This eBook from the Gutenberg Project consists of approximately 366 pages of information about Dialogue of Comfort Against Tribulation.

And, as far as my mind giveth me now, without new sight of the book, he brought him to it by this persuasion:  He made him believe that it was God’s will that he should do so, and that thereby he should go straight to heaven.  And if it were by that persuasion, with which he took very great comfort in his own mind himself, then was it, as I said, out of our case, and he needed not comfort but counsel against giving credence to the devil’s persuasion.  But marry, if he made him first perceive how he had been deluded and then tempted him to his own death by shame and despair, then it was within our matter.  For then was his temptation fallen down from pride to pusillanimity, and was waxed that kind of the night’s fear that I spoke of.  And in such fear a good part of the counsel to be given him should have need to stand in good comforting, for then was he brought into right sore tribulation.

But, as I was about to tell you, strength of heart and courage are there none in that deed, not only because true strength (as it hath the name of virtue in a reasonable creature) can never be without prudence, but also because, as I said, even in them that seem men of most courage, it shall well appear to them that well weigh the matter that the mind whereby they be led to destroy themselves groweth of pusillanimity and very foolish fear.
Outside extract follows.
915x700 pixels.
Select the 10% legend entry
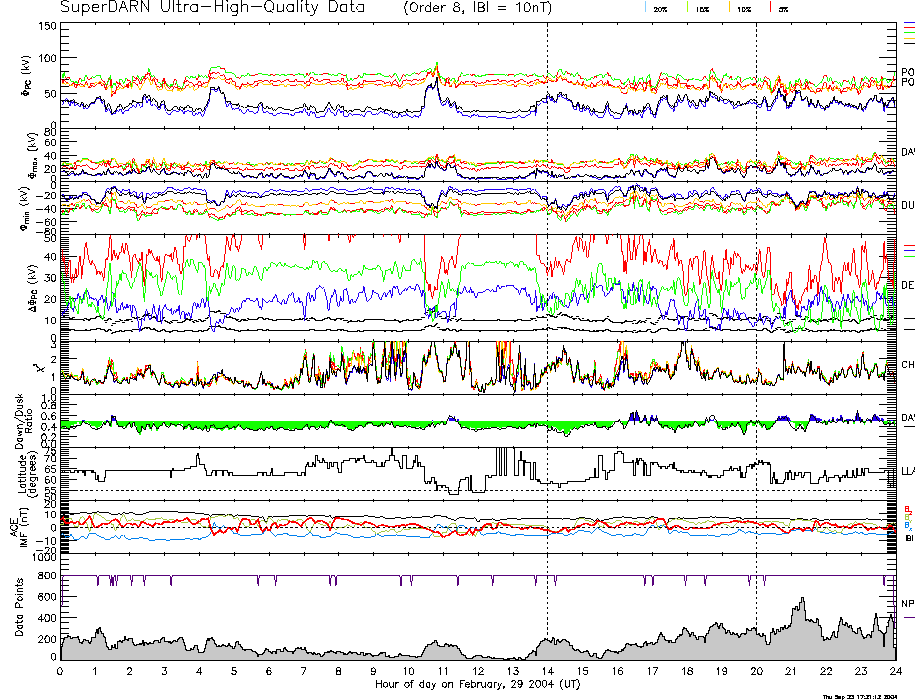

Take for example Cato of Utica, who in Africa killed himself after the great victory that Julius Caesar had.  St. Austine well declareth in his work De civitate Dei that there was no strength nor magnanimity in his destruction of himself, but plain pusillanimity and impotency of stomach.  For he was forced to do it because his heart was too feeble to bear the beholding of another man’s glory or the suffering of other worldly calamities that he feared should fall on himself.  So that, as St. Austine well proveth, that horrible deed is no act of strength, but an act of a mind either drawn from the consideration of itself with some fiendish fancy, in which the man hath need to be called home with good counsel; or else oppressed by faint heart and fear, in which a good part of the counsel must stand in lifting up his courage with good consolation and comfort.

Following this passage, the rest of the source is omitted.